La reciente noticia de un nuevo suicidio a causa del laberíntico drama de los desahucios suscita una reflexión cada vez más necesaria acerca del reparto de responsabilidades en un fenómeno social inédito hasta ahora.

Son muchas las personas que se sienten atrapadas en una situación irrevocable que implica la pérdida de todas sus posesiones materiales y un deterioro manifiesto de su bienestar fruto de la incapacidad para hacer frente a las deudas contraídas con las entidades bancarias. La época de bonanza económica hace ya años que concluyó de forma súbita y sin previo aviso; de lo que hablamos ahora es de pura supervivencia.

Las personas afectadas por los desahucios no pueden aferrarse al magro consuelo de empezar de cero una vez han perdido todo. Por un lado, la entrega de la vivienda, del hogar, no significa que el banco se haya dado por satisfecho en la recuperación de lo que considera suyo; por otro, el exiguo (o inexistente) horizonte de oportunidades laborales en nuestro país coarta cualquier tentativa de poner las bases de un futuro medianamente digno. Y sin esperanza en el porvenir, no hay lugar para el presente.

Es decir, una parte nada desdeñable de la ciudadanía española se halla en una encrucijada vital en la que nadie parece interesado en aportar soluciones. Al menos nadie entre los mal llamados gobernantes. En las últimas semanas el descrédito generalizado sobre una clase política simplona y codiciosa ha provocado un repliegue de esta hacia una ridícula defensa de la «profesión» bajo el lema «no todos somos unos corruptos».

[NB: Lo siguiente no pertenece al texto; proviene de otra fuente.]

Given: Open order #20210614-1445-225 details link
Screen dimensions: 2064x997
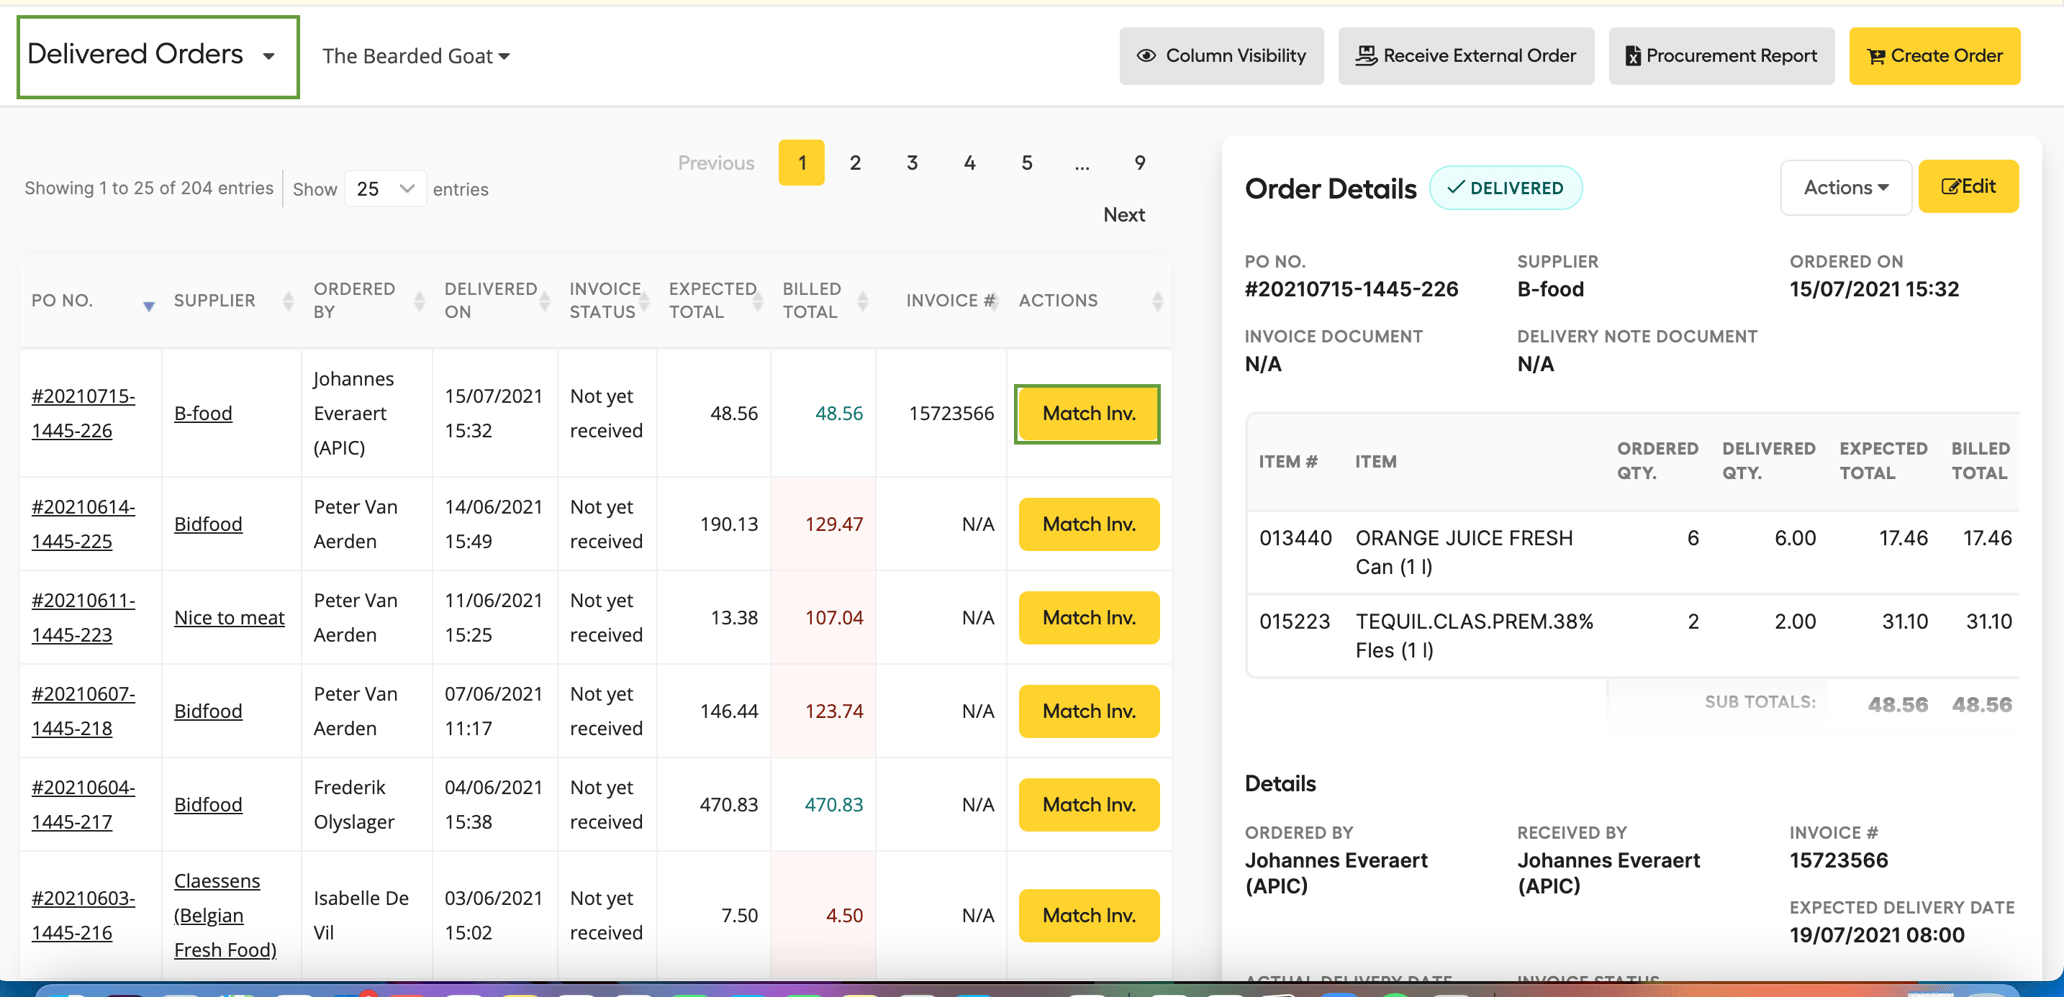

Y así, con esta cantinela desfilan cada día por emisoras de radios, platós de televisión y comparecencias públicas sin mayor fundamento que recordar a los hastiados ciudadanos de que aún están ahí, que a pesar de la inoperancia y la desidia con la que mancillan sus cargos, continúan cejados en su empeño de hundir el país en la más absoluta ruina y con él a sus ciudadanos, aunque este no sea su deseo pero sí la consecuencia del henchido orgullo de quien se cree superior.

Cuando transcurran unos años, el necesario ejercicio de retrospección juicioso del pasado desencadenará no pocas disculpas ceremoniosas, acusaciones veladas y un franco sentimiento de culpa por el auténtico genocidio que han tolerado durante todo este tiempo. Se determinará entonces que las cláusulas de los bancos eran abusivas, que la ley amparaba el latrocinio financiero frente a los derechos básicos de la sociedad, que la casta política no hizo nada para paralizar las muertes de aquellas personas que no pudieron más con su desesperación, que los desahucios son una de las más lacerantes vergüenzas de nuestra historia reciente.

Pero mientras tanto, el fenómeno continuará. Cada ve más personas se tirarán de sus balcones o protagonizarán macabros espectáculos públicos como un último acto de reivindicación, un desesperado intento de llamar la atención sobre el infierno que viven día tras día. Por su parte, los medios de comunicación seguirán acudiendo a la exclusiva del horror, a la lucrativa cobertura de la tragedia ignorando su abrumadora capacidad para aportar soluciones límite para quienes ya han agotado todas. Se debe proclamar alto y claro; los desahucios son un crimen contra la humanidad y aquellos que lo permiten, auténticos asesinos.